Unpacking Thoughts
While it can be dangerous to anthropomorphize LLMs too much, as we don’t want to end up like in the movie Her, LLMs might have more similarities with us than we think.
In working with LLMs, there is a powerful technique called “chain-of-thought prompting”. The idea is, that instead of telling the LLM to do something for us, we give it an objective and “talk out loud”, how it would go about reasoning about it. It breaks things down to smaller steps which are a chain of logical steps it follows. It turns out, that when prompting an LLM with this technique, the reasoning capabilities are improving. Just using this technique, researchers were able to reach state-of-the-art performance with LLMs in various assessments in arithmetic, commensense and symbolic reasoning tasks. In different words - we’re forcing the LLM to use more tokens to “think”. It’s in a sense speaking out loud while trying to solve a task.

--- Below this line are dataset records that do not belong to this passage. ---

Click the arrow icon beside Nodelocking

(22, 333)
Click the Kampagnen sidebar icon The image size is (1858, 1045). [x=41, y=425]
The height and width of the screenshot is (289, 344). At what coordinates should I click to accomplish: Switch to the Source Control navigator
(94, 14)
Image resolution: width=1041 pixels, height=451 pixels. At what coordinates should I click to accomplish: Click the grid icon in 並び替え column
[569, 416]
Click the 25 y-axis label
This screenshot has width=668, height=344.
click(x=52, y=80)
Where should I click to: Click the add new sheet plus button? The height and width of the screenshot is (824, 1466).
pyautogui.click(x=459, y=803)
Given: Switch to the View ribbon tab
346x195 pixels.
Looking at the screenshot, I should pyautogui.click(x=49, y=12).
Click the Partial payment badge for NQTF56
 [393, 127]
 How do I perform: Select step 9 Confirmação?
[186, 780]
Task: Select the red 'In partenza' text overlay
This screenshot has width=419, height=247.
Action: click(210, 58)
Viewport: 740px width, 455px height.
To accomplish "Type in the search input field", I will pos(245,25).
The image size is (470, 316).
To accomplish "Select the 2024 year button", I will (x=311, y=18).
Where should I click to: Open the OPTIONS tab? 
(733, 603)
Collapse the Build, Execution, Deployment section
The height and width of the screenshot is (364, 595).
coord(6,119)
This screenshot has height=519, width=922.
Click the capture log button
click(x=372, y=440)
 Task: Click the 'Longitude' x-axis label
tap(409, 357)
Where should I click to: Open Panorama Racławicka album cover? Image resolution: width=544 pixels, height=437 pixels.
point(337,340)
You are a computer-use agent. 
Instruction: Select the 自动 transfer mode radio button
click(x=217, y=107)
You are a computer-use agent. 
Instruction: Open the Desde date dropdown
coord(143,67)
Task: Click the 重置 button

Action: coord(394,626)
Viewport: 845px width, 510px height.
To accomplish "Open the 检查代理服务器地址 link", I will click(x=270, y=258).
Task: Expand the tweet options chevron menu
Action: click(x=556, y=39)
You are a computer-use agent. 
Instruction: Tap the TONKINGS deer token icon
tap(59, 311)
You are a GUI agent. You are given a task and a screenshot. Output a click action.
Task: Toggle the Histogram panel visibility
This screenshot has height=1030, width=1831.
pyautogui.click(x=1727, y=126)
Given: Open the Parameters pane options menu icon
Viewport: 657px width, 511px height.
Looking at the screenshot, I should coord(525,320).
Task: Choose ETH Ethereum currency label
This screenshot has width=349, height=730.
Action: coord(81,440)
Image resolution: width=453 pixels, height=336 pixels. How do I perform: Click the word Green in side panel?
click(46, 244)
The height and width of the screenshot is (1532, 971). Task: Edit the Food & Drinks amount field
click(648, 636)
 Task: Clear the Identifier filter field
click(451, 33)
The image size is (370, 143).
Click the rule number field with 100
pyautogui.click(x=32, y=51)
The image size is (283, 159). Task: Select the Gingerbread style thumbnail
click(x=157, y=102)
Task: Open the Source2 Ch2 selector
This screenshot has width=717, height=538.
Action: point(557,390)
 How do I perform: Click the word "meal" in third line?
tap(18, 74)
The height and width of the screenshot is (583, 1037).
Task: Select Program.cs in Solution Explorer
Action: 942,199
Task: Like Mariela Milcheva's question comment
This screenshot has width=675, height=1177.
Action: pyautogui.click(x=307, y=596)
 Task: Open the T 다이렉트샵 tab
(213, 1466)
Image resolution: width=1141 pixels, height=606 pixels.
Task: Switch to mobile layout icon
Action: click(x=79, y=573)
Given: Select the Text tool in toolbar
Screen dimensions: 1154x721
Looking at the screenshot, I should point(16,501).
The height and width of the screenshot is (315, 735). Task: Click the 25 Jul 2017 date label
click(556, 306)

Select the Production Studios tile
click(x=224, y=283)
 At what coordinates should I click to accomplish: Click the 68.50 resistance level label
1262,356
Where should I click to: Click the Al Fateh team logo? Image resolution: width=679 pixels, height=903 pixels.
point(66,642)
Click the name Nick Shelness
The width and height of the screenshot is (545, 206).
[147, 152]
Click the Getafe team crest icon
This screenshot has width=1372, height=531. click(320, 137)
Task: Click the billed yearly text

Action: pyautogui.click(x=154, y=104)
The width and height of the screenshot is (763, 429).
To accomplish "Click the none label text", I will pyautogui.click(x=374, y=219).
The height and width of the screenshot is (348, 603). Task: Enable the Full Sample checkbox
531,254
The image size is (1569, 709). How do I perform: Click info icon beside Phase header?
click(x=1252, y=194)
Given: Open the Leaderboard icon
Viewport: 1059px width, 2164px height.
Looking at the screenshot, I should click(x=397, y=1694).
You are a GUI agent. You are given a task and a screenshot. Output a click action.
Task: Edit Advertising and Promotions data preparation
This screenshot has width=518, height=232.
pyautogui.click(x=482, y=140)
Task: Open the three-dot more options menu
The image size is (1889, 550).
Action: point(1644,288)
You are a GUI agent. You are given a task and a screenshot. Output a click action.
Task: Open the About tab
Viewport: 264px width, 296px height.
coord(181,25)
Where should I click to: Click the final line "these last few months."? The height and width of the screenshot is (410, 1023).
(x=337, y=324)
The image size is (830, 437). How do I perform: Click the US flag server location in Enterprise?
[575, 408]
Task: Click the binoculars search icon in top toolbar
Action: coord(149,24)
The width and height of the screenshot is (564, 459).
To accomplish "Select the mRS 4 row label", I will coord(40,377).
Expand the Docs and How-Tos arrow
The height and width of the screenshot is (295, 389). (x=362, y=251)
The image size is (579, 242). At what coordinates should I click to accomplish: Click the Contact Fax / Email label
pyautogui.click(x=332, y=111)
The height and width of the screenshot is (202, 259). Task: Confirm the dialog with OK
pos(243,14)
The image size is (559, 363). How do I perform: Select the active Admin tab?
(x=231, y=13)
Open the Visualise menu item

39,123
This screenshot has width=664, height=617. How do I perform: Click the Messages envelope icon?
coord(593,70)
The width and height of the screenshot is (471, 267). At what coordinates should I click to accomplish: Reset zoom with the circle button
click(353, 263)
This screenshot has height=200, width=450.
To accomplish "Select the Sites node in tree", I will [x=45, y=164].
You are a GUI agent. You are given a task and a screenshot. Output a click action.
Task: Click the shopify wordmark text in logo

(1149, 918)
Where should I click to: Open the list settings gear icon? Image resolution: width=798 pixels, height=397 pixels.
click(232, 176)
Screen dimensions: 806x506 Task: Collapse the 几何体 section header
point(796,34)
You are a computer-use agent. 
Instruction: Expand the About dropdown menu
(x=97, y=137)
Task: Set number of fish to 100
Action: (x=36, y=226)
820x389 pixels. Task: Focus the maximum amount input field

And the same approach works for us humans. There are several approaches where using more words to describe something helps us to think:
Journaling helps us to deal with difficult emotions, but also clarify our thinking
Rubber Duck Debugging is a technique used in software development, where you describe a problem to a rubber duck, and just by speaking it out loud, you enable yourself to get distance from the problem and break it down to its essential parts to be able to solve it
Psychotherapy — any form of cognitive therapy involves the patient talking a lot, which helps to uncover trauma, hidden thought patterns, and get perspective
Just talking to friends can be very powerful, and hearing back from them what they think - stating the situation from a different view
Quoting Paul Graham:
Once you publish something, the convention is that whatever you wrote was what you thought before you wrote it. These were your ideas, and now you've expressed them. But you know this isn't true. You know that putting your ideas into words changed them. And not just the ideas you published. Presumably there were others that turned out to be too broken to fix, and those you discarded instead.
From http://www.paulgraham.com/words.html
Talking thoughts out loud can be a powerful tool, not just to increase our reasoning power, but also the ones of LLMs.